Le sport s'est mondialisé, et le monde s'est « sportivisé » : les sports, en particulier les sports d'équipe, se sont professionnalisés, codifiés, marchandisés -et en même temps que se développaient les sports les plus rentables économiquement et médiatiquement, les sports traditionnels et locaux, se folklorisaient -ce qui permet d'ailleurs d'en parfaire la fonction identitaire, à l'image des fêtes suisses de lutte ou de gymnastique. Les calendriers sportifs, devenus universels pour les plus importants d'entre eux (les mondiaux de foot, les Jeux Olympiques...) sont de plus en plus resserrés dans le temps (les moments de « pause sportive » ne sont plus exceptionnels, ils sont devenus illusoires si l'on tient compte des calendriers de tous les sports qui comptent), et de plus en plus encombrants pour toutes les autres activités sociales, y compris pour les calendriers politiques et culturels, qu'ils finissent par contraindre à se caler sur eux pour ne pas perdre du public. On échappe de plus en plus difficilement au lavage sportif de cerveau : le sport s'étale dans la presse, à la télévision, sur internet, dans les bistrots, sur les places publiques. Et, glouton, il consomme des ressources financières publiques de plus en plus considérables, pendant que les coupoles internationales du sport professionnel, qui n'assument aucune des charges financières de construction des infrastructures nécessaires à leurs jeux du cirque, s'engraissent en vendant pour des sommes astronomiques le sponsoring et la transmission télévisée de ces jeux.
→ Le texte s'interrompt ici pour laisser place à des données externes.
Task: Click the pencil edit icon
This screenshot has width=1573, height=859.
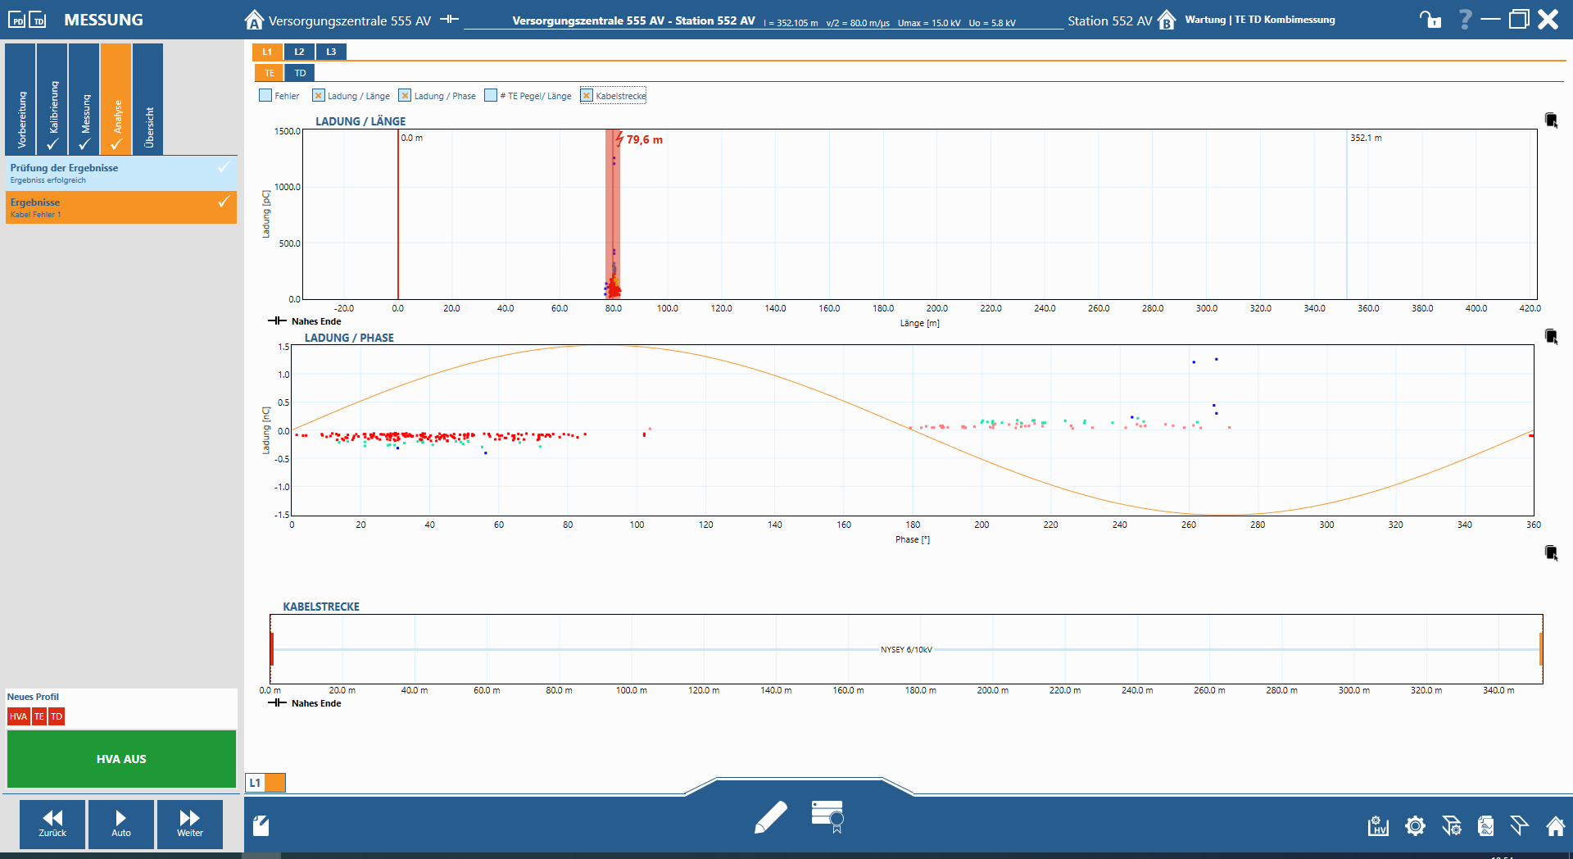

On est dans un spectacle mondial qui prend des allures de pandémie, inéradicable.
Les records, les performances, les résultats sont portés aux nues, et mythifiés, et  les « champions » donnés pour exemples comme naguère la vie des saints ou les exploits des dieux -le dopage, la violence, le « tous les moyens sont bons pour gagner », le racisme des supporters ne comptent pas, ou pour beurre allégé. Le commentaire sportif est à l'unisson du vide sidéral de ce qu'il commente, mais imprègne d'autant plus facilement le langage d'autres champs sociaux, à commencer par la politique, que les mots y sont rares, les idées courtes et les phrases simples : la bêtise est  plus efficace que l'intelligence, et l'inculture plus compréhensible que la culture -des imbéciles parlant d'imbéciles n'auront jamais aucune peine à se faire comprendre par un public rendu imbécile par cela même dont on lui parle et envieux de ceux dont on lui parle et dont le mode de vie parasitaire et le langage décérébré deviennent référentiels, parce que ceux-là, les champions, sont riches à millions quand ceux qui s'extasient devant eux sont souvent pauvres -mais prêts à trouver indécent le salaire d'un ministre quand le revenu de leur idole sportive en est le centuple...

2014 s'annonce ainsi sous les pires auspices : on va nous farcir les media de grands discours sur les « valeurs éternelles du sport », les « exemples pour la jeunesse », la « grande fraternité des sportifs de toute provenance ». Ces conneries, on les entend certes puis un siècle, mais elles se sont depuis répandues comme une marée noire  : c'est poisseux, gluant, ça se colle partout, ça étouffe toute critique -et ça recouvre tout ce que le sport est réellement, aujourd'hui comme lors des Jeux Olympiques de Berlin en 1936,  de Moscou en 1980, de Séoul en 1988, de Pékin en 2008, de Sotchi en 2014 : la plus réussie et la plus rentable, politiquement et financièrement, de toutes les entreprises de crétinisation des masses.
La plus réussie, et donc la plus dangereuse.